The matching between human faces and voices can nevertheless influence the McGurk effect in a more specific way as a function of familiarity. Walker et al.’s (1995) study demonstrated that the unity assumption may vary from one individual to the next. In particular, when participants reported being familiar with either the speaker’s face or voice, a reduced McGurk effect was observed when the speaker’s face or voice was replaced by another person’s, irrespective of whether they had the same or different gender. This result suggests that unity assumption can be formed for a particular pair of face and voice belonging to a person due to familiarity.

Finally, the McGurk effect is influenced by context (concerning stimulus congruency) that leads to the tendency of either binding the incoming audiovisual signals or not. For example, people demonstrated a larger McGurk effect if they had heard a series of audiovisual speech stimuli that were congruent rather than incongruent (Nahorna et al., 2012). Later studies demonstrated that such a contextual effect is highly malleable. Specifically, the tendency to separate visual and auditory stimuli can be rapidly established by just perceiving one incongruent audiovisual syllable, while it can also be reversed by experiencing more congruent audiovisual syllables (Nahorna et al., 2015). Such a contextual effect on segregating visual and auditory stimuli in the incongruent context is associated with increased activities at the left inferior frontal sulcus (Gau and Noppeney, 2016).

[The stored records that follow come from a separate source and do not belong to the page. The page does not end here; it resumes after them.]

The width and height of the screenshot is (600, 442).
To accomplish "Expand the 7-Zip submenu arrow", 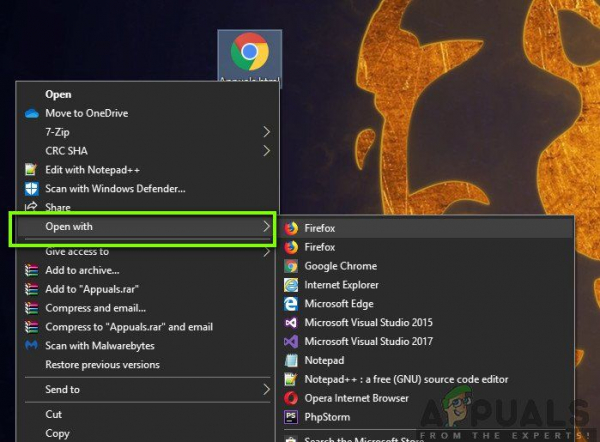I will [267, 132].
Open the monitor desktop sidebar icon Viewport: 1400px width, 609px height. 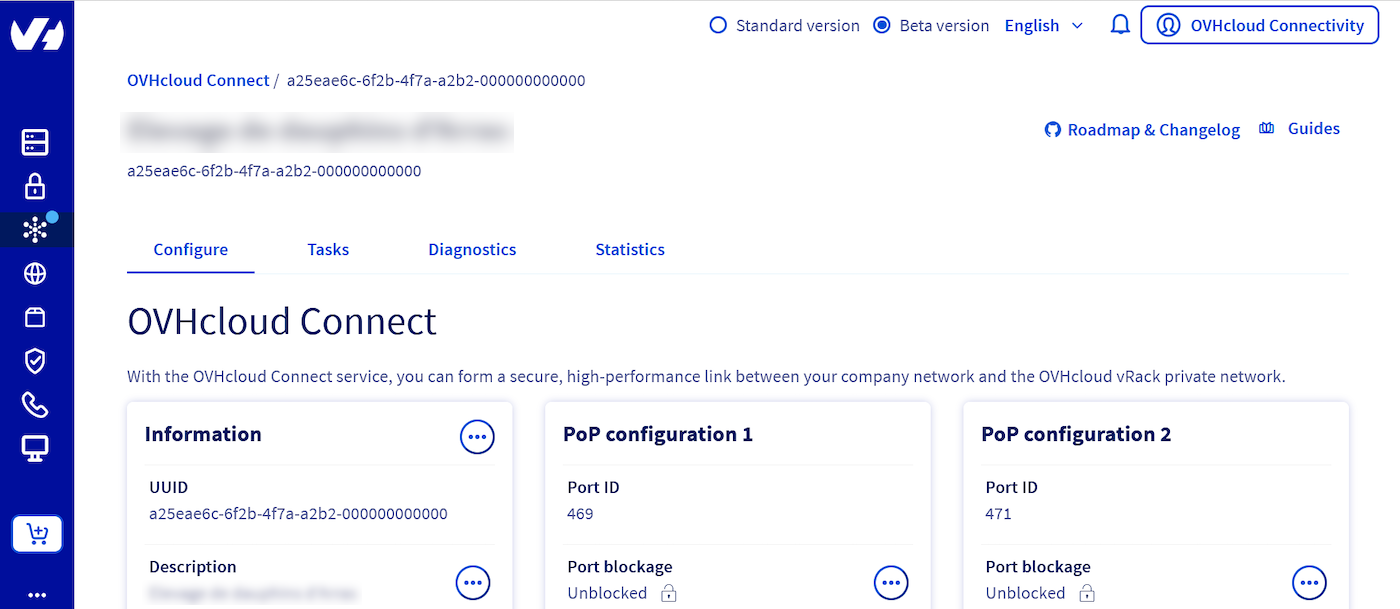(35, 449)
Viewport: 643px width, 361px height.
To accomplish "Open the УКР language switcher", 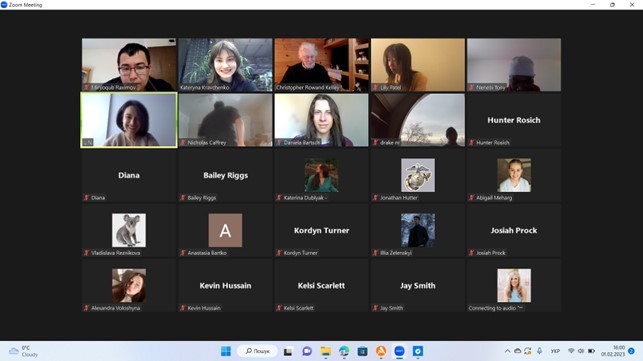I will [x=555, y=351].
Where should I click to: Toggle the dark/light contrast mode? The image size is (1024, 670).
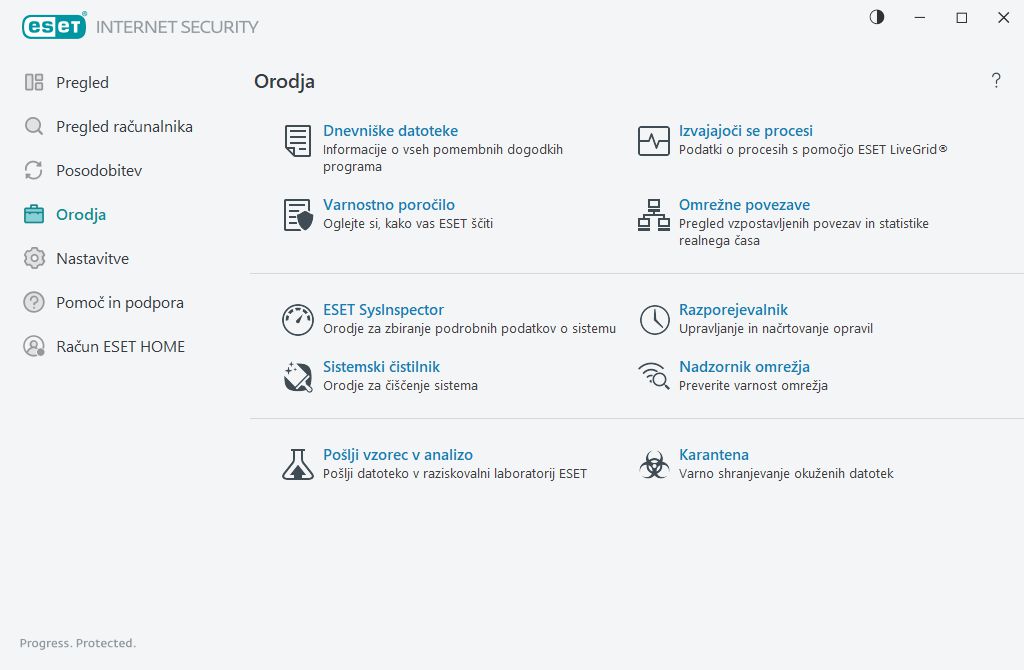pos(877,17)
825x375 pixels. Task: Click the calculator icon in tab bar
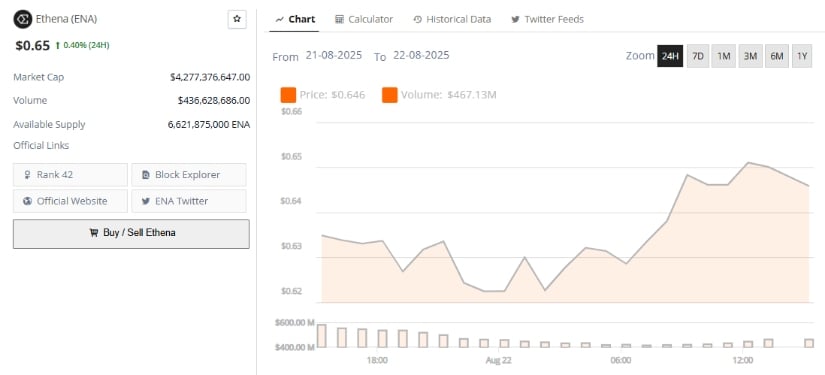339,19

In summary, the temporal, rather than spatial, proximity between the visual and auditory stimuli has been shown to modulate the McGurk effect (e.g., Jones and Jarick, 2006). In addition, the congruency of stimulus identity modulates the extent to which people integrate multisensory speech stimuli (Easton and Basala, 1982; Munhall et al., 1996; though see Green et al., 1991). Furthermore, familiarity with the speakers in the video-clips is also a strong modulatory factor at the level of the individual participant (see Walker et al., 1995). Finally, prior experience regarding whether the visual and auditory speech signals are congruent or not provides a context that modulates the magnitude of the McGurk effect.

The Colavita Visual Dominance Effect

The Colavita effect is the name that has been given to an example of visual dominance over audition (see Colavita, 1974). In a typical study, participants are presented with an unpredictable sequence of visual, auditory, and audiovisual targets requiring a speeded detection response. Oftentimes, the participants are instructed to press one response key whenever the visual target is presented and another key whenever the auditory target is presented; on the bimodal trials, the participants are instructed to press both response keys (or else to press a third key). No matter how the participants respond, a common result that has been obtained over the years is that the participants fail to respond to some proportion of the auditory targets on the bimodal trials (i.e., they only respond to the visual target), while making very few errors on the unimodal auditory trials (see Spence et al., 2011, for a review). In fact, it is as if the simultaneous presentation of the visual stimulus extinguishes the participant’s awareness of, or at least their ability to respond to, the auditory stimulus on a certain proportion of the bimodal trials.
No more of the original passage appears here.